# Crushed rock or crushed rock/clay mix for driveway & ramp to garage?



## Live Oak

I have a choice of crushed rock or a mix or crushed rock and clay called "base" to use for my driveway and ramp up to garage. What would be the best to go with? Both are the same cost at $5 a ton. I am leaning towards the crushed rock as it allows water to drain down through it whereas the crushed rock/clay base mix will pack down and not allow water to drain through it but wash off of it. Both have some advantages and disadvantages. The clay mix I like that it will pack down hard but I am concerned about it becoming muddy and soft in the event of a large amount of rain or snow. Any ideas, comments, or suggestions very welcome.


----------



## chrpmaster

I would go with the crushed rock and pack it down good. You're right about the water passing through plus no muddy tracks into the garage. the only downside is if you lose traction getting into the garage you can dig the stone up easier.

Of course pictures would make it easier to give better advice.


----------



## Durwood

I'm not sure about the base Chief, but i put down what i think is similiar called "Chips and dust" and it packs like concrete when it is dry. But what a mess it is when it is wet as it gets tracked everywhere. I would never do it again and my Brother-in-law put down just the rock itself and it has settled good and made him a nice driveway. 

Dur


----------



## Chris

After laying in a couple new jobs with my neighbor last year and on my property, I would go with the crushed rock...Excellent advice thusfar, from those in the know! :tractorsm


----------



## HarryG

I'm glad this thread was started. I too am planning on doing my driveway. Currently its a mudhole due to no frost in the ground and usually unbearably muddy every Spring.
I was told put a mix of stone and concrete dust from our local gravel bank but now I'm thinking stone only due to the drainage issues.


----------



## Fordfarm

I have had the best luck with "crusher run" rock (varying sizes from 2" on down. Let it pack down 3-4 weeks and cover with crushed concrete. Pack this down and after a couple rains it will be like concrete. Of the two you mentioned, crushed rock.


----------



## Archdean

Consider base underneath (build up) and a thin (no more than 2")top dressing of a crushed aggregate!!
You gain the stability with the base and the cleanliness on top!!

Advantages:
Won't migrate lateraly with traffic yet will drain well and will remain extremely clean! Can be renewed easily with a light application of aggregate as needed!

Disadvantages: None!

- - - - - - -

◆ Problem to solve: Please condense the paragraph in the driveway thread that begins "I have a choice of crushed rock" into a short bulleted list that keeps its main facts. Rely only on the driveway thread for this work.

(Rows showing where targets appear)
- - - - - - -

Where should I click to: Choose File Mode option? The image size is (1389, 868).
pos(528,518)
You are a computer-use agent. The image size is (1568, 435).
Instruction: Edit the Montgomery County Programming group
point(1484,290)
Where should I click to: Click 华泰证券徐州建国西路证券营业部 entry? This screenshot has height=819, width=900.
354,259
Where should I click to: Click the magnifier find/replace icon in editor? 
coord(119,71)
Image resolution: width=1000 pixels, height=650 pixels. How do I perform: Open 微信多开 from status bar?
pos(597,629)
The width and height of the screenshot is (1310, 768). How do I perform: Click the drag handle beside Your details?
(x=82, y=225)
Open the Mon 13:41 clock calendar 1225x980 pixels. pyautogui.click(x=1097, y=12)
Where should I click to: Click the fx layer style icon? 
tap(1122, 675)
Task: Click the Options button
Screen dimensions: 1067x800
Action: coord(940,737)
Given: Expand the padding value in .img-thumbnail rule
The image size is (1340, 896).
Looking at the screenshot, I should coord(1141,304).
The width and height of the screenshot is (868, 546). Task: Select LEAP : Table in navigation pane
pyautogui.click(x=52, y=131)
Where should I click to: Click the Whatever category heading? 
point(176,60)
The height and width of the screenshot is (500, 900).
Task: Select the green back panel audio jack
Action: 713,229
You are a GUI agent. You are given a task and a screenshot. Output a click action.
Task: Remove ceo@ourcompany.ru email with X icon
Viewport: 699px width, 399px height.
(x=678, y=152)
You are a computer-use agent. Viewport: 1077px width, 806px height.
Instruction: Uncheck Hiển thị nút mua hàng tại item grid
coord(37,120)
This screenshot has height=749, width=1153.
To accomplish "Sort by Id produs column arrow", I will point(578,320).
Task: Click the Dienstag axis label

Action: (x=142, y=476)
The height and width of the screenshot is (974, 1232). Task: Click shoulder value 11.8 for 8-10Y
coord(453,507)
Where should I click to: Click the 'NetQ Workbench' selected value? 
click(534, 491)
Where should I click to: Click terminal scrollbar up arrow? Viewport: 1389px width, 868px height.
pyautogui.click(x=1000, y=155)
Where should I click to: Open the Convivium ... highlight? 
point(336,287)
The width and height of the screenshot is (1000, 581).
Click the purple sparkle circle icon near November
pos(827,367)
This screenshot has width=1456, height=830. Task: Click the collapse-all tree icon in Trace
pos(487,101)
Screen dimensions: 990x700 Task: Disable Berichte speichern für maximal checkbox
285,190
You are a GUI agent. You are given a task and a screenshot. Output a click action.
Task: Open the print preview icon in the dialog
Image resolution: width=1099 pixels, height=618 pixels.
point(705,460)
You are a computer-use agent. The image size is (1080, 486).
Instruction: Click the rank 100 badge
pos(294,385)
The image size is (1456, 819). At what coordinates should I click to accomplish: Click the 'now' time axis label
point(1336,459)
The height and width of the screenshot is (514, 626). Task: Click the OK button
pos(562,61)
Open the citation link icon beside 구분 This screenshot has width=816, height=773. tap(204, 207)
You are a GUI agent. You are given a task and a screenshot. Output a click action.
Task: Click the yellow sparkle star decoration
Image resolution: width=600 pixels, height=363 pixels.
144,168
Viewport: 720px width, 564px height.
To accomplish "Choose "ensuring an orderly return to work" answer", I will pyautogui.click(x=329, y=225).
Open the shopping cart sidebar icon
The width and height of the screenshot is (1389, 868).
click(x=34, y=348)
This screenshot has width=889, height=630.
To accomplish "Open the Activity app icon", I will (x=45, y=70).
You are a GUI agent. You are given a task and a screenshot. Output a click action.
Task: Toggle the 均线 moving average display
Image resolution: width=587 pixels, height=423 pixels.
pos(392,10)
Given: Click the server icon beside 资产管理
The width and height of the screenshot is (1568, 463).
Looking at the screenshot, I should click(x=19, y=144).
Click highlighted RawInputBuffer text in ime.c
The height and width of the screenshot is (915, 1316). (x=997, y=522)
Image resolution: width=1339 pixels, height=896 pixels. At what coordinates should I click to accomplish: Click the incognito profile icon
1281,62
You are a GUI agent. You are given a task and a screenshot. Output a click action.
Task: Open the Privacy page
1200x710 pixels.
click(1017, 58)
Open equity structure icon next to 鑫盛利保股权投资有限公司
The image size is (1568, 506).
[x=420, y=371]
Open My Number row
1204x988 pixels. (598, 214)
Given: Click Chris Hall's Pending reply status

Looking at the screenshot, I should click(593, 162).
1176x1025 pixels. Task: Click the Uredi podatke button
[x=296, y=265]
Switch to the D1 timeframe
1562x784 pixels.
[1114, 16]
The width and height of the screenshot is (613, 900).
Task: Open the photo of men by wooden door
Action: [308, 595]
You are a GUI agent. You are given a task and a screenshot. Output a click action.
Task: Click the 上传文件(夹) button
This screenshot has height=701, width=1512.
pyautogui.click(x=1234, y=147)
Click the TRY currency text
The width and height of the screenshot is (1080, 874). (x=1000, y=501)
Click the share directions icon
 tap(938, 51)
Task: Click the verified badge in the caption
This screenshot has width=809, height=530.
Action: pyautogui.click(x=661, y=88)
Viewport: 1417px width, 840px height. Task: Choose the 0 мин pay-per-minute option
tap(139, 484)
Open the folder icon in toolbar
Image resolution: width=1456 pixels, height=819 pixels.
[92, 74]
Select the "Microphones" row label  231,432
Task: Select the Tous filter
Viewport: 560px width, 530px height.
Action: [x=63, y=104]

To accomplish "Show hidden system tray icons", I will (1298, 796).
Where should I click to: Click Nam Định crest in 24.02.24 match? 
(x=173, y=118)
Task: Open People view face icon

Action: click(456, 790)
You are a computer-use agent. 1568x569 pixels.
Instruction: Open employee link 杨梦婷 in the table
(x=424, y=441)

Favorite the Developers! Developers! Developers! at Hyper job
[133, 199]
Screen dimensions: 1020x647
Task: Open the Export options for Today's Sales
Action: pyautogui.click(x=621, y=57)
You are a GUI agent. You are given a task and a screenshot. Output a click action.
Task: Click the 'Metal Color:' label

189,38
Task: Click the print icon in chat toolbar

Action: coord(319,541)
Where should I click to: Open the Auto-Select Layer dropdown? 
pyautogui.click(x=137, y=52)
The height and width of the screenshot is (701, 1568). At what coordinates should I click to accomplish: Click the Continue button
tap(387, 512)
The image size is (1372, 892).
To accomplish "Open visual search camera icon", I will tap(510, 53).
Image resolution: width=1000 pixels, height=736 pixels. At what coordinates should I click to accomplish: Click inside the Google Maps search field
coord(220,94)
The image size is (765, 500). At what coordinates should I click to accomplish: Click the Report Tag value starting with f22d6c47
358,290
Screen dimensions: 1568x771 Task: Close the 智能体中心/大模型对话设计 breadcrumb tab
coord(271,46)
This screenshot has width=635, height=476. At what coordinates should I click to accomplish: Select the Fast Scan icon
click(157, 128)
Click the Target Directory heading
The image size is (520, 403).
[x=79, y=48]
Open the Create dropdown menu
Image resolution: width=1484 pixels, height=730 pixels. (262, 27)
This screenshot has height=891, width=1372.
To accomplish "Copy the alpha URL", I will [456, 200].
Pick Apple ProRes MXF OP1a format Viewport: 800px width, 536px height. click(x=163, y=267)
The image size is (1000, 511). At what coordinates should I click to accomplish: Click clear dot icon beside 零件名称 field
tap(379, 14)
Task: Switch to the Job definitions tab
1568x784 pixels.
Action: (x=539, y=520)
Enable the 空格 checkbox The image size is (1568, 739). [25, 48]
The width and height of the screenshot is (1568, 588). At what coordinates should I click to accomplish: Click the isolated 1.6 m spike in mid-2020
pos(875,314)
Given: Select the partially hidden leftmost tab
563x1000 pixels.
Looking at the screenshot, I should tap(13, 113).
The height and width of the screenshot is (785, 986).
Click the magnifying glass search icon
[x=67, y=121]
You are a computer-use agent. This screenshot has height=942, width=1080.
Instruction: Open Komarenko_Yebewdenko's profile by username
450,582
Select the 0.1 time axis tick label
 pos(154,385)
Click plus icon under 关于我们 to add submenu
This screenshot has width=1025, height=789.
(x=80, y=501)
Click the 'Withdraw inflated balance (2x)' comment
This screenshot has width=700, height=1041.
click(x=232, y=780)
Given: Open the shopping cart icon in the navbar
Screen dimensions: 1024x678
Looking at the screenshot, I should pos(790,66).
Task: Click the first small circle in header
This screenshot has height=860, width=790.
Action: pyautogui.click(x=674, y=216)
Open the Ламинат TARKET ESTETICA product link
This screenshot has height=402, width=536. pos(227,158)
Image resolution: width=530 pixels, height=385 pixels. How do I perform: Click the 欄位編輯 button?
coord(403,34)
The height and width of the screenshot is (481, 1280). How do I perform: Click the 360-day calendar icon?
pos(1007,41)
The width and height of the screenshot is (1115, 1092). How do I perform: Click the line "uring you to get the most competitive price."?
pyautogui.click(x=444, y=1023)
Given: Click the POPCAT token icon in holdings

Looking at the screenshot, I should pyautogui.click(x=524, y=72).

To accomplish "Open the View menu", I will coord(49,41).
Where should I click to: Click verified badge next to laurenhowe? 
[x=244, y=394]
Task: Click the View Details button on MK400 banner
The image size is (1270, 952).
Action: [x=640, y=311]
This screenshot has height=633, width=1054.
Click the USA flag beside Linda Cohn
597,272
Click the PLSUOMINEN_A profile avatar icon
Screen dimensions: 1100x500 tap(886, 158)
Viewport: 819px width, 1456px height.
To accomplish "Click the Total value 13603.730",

- - - - - - -

◆ Written solution:
- Two options for the driveway and garage ramp: crushed rock, or a crushed rock and clay mix called "base."
- Both cost $5 a ton.
- The poster leans toward crushed rock because water drains down through it.
- The base mix packs down, so water washes off it instead of draining through.
- Each option has advantages and disadvantages. The clay mix packs down hard, but it might become muddy and soft after a lot of rain or snow.
- Ideas, comments, and suggestions are welcome.